(Beginning of Dataset entries)

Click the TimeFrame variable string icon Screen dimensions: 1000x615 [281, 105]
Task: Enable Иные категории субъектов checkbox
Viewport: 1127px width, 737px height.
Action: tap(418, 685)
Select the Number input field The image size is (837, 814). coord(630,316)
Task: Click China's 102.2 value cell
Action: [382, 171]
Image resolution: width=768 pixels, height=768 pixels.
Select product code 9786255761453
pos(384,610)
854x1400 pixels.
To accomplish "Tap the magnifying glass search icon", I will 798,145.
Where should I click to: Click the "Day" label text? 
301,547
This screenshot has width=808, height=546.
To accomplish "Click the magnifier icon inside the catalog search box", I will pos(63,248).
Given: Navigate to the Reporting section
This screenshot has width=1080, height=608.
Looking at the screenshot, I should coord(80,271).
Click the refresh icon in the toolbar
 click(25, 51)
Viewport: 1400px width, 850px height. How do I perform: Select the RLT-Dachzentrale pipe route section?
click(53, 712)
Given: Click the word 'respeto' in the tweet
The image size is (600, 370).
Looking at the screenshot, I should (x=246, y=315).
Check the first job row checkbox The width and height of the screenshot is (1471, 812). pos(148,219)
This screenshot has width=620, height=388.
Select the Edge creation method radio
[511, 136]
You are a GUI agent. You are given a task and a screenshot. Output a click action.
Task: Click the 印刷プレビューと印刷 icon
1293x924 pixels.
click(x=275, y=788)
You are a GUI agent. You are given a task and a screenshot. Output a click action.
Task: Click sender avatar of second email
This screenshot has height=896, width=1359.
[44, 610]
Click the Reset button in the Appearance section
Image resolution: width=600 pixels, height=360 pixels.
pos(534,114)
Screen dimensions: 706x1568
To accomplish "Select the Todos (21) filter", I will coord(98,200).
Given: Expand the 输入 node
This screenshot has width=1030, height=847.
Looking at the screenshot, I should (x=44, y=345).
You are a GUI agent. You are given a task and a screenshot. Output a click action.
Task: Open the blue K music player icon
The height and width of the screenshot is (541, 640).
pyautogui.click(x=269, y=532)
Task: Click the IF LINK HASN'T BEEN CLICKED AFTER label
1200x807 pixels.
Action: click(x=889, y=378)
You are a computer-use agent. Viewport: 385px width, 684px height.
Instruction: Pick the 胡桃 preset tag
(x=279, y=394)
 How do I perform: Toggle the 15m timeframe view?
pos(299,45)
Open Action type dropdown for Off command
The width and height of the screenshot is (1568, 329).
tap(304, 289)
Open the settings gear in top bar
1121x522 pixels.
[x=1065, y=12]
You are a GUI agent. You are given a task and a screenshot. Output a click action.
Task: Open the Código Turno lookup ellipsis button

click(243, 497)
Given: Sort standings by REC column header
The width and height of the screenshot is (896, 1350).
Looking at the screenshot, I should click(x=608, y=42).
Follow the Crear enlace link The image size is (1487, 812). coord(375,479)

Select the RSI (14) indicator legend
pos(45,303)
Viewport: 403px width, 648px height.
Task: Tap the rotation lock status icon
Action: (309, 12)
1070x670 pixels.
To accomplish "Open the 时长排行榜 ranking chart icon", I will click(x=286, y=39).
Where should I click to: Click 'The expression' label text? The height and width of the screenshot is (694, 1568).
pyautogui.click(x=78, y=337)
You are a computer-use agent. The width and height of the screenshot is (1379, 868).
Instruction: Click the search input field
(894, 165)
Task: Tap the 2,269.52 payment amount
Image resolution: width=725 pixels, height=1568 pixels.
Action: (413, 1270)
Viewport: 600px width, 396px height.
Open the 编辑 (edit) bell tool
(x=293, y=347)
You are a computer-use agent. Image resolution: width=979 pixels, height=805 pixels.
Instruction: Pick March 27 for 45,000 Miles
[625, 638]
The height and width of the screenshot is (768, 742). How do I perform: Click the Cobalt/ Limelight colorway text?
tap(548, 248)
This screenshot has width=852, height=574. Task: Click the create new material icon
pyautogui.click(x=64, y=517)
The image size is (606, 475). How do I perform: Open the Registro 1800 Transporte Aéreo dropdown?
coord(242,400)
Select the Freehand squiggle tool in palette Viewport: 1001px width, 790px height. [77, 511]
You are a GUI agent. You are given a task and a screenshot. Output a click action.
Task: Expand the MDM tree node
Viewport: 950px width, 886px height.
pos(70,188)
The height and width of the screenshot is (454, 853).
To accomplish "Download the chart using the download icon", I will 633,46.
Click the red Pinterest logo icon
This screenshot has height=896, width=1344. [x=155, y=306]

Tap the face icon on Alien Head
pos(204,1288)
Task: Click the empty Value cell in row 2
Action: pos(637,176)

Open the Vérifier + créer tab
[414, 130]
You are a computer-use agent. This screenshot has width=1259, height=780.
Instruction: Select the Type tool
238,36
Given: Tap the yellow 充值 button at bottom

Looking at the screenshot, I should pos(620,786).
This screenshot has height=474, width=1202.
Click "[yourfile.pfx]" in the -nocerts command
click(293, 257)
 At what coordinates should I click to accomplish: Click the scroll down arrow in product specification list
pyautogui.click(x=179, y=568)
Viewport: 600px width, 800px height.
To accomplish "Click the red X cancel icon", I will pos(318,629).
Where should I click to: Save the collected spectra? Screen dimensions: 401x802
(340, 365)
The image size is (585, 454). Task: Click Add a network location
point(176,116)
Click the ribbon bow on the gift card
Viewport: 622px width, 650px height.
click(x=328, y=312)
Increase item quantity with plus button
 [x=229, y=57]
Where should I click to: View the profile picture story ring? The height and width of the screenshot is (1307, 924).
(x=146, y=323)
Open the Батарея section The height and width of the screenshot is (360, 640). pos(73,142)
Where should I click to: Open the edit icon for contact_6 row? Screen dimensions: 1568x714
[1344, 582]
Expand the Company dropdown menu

(End of Dataset entries)

Requirement: Write the records out once more, word for word.

Finished exercise:
Click the TimeFrame variable string icon Screen dimensions: 1000x615 [281, 105]
Task: Enable Иные категории субъектов checkbox
Viewport: 1127px width, 737px height.
Action: tap(418, 685)
Select the Number input field The image size is (837, 814). coord(630,316)
Task: Click China's 102.2 value cell
Action: [382, 171]
Image resolution: width=768 pixels, height=768 pixels.
Select product code 9786255761453
pos(384,610)
854x1400 pixels.
To accomplish "Tap the magnifying glass search icon", I will 798,145.
Where should I click to: Click the "Day" label text? 
301,547
This screenshot has width=808, height=546.
To accomplish "Click the magnifier icon inside the catalog search box", I will pos(63,248).
Given: Navigate to the Reporting section
This screenshot has width=1080, height=608.
Looking at the screenshot, I should coord(80,271).
Click the refresh icon in the toolbar
 click(25, 51)
Viewport: 1400px width, 850px height. How do I perform: Select the RLT-Dachzentrale pipe route section?
click(53, 712)
Given: Click the word 'respeto' in the tweet
The image size is (600, 370).
Looking at the screenshot, I should (x=246, y=315).
Check the first job row checkbox The width and height of the screenshot is (1471, 812). pos(148,219)
This screenshot has width=620, height=388.
Select the Edge creation method radio
[511, 136]
You are a GUI agent. You are given a task and a screenshot. Output a click action.
Task: Click the 印刷プレビューと印刷 icon
1293x924 pixels.
click(x=275, y=788)
You are a GUI agent. You are given a task and a screenshot. Output a click action.
Task: Click sender avatar of second email
This screenshot has height=896, width=1359.
[44, 610]
Click the Reset button in the Appearance section
Image resolution: width=600 pixels, height=360 pixels.
pos(534,114)
Screen dimensions: 706x1568
To accomplish "Select the Todos (21) filter", I will coord(98,200).
Given: Expand the 输入 node
This screenshot has width=1030, height=847.
Looking at the screenshot, I should (x=44, y=345).
You are a GUI agent. You are given a task and a screenshot. Output a click action.
Task: Open the blue K music player icon
The height and width of the screenshot is (541, 640).
pyautogui.click(x=269, y=532)
Task: Click the IF LINK HASN'T BEEN CLICKED AFTER label
1200x807 pixels.
Action: click(x=889, y=378)
You are a computer-use agent. Viewport: 385px width, 684px height.
Instruction: Pick the 胡桃 preset tag
(x=279, y=394)
 How do I perform: Toggle the 15m timeframe view?
pos(299,45)
Open Action type dropdown for Off command
The width and height of the screenshot is (1568, 329).
tap(304, 289)
Open the settings gear in top bar
1121x522 pixels.
[x=1065, y=12]
You are a GUI agent. You are given a task and a screenshot. Output a click action.
Task: Open the Código Turno lookup ellipsis button

click(243, 497)
Given: Sort standings by REC column header
The width and height of the screenshot is (896, 1350).
Looking at the screenshot, I should click(x=608, y=42).
Follow the Crear enlace link The image size is (1487, 812). coord(375,479)

Select the RSI (14) indicator legend
pos(45,303)
Viewport: 403px width, 648px height.
Task: Tap the rotation lock status icon
Action: (309, 12)
1070x670 pixels.
To accomplish "Open the 时长排行榜 ranking chart icon", I will click(x=286, y=39).
Where should I click to: Click 'The expression' label text? The height and width of the screenshot is (694, 1568).
pyautogui.click(x=78, y=337)
You are a computer-use agent. The width and height of the screenshot is (1379, 868).
Instruction: Click the search input field
(894, 165)
Task: Tap the 2,269.52 payment amount
Image resolution: width=725 pixels, height=1568 pixels.
Action: (413, 1270)
Viewport: 600px width, 396px height.
Open the 编辑 (edit) bell tool
(x=293, y=347)
You are a computer-use agent. Image resolution: width=979 pixels, height=805 pixels.
Instruction: Pick March 27 for 45,000 Miles
[625, 638]
The height and width of the screenshot is (768, 742). How do I perform: Click the Cobalt/ Limelight colorway text?
tap(548, 248)
This screenshot has width=852, height=574. Task: Click the create new material icon
pyautogui.click(x=64, y=517)
The image size is (606, 475). How do I perform: Open the Registro 1800 Transporte Aéreo dropdown?
coord(242,400)
Select the Freehand squiggle tool in palette Viewport: 1001px width, 790px height. [77, 511]
You are a GUI agent. You are given a task and a screenshot. Output a click action.
Task: Expand the MDM tree node
Viewport: 950px width, 886px height.
pos(70,188)
The height and width of the screenshot is (454, 853).
To accomplish "Download the chart using the download icon", I will 633,46.
Click the red Pinterest logo icon
This screenshot has height=896, width=1344. [x=155, y=306]

Tap the face icon on Alien Head
pos(204,1288)
Task: Click the empty Value cell in row 2
Action: pos(637,176)

Open the Vérifier + créer tab
[414, 130]
You are a computer-use agent. This screenshot has width=1259, height=780.
Instruction: Select the Type tool
238,36
Given: Tap the yellow 充值 button at bottom

Looking at the screenshot, I should pos(620,786).
This screenshot has height=474, width=1202.
Click "[yourfile.pfx]" in the -nocerts command
click(293, 257)
 At what coordinates should I click to accomplish: Click the scroll down arrow in product specification list
pyautogui.click(x=179, y=568)
Viewport: 600px width, 800px height.
To accomplish "Click the red X cancel icon", I will pos(318,629).
Where should I click to: Save the collected spectra? Screen dimensions: 401x802
(340, 365)
The image size is (585, 454). Task: Click Add a network location
point(176,116)
Click the ribbon bow on the gift card
Viewport: 622px width, 650px height.
click(x=328, y=312)
Increase item quantity with plus button
 [x=229, y=57]
Where should I click to: View the profile picture story ring? The height and width of the screenshot is (1307, 924).
(x=146, y=323)
Open the Батарея section The height and width of the screenshot is (360, 640). pos(73,142)
Where should I click to: Open the edit icon for contact_6 row? Screen dimensions: 1568x714
[1344, 582]
Expand the Company dropdown menu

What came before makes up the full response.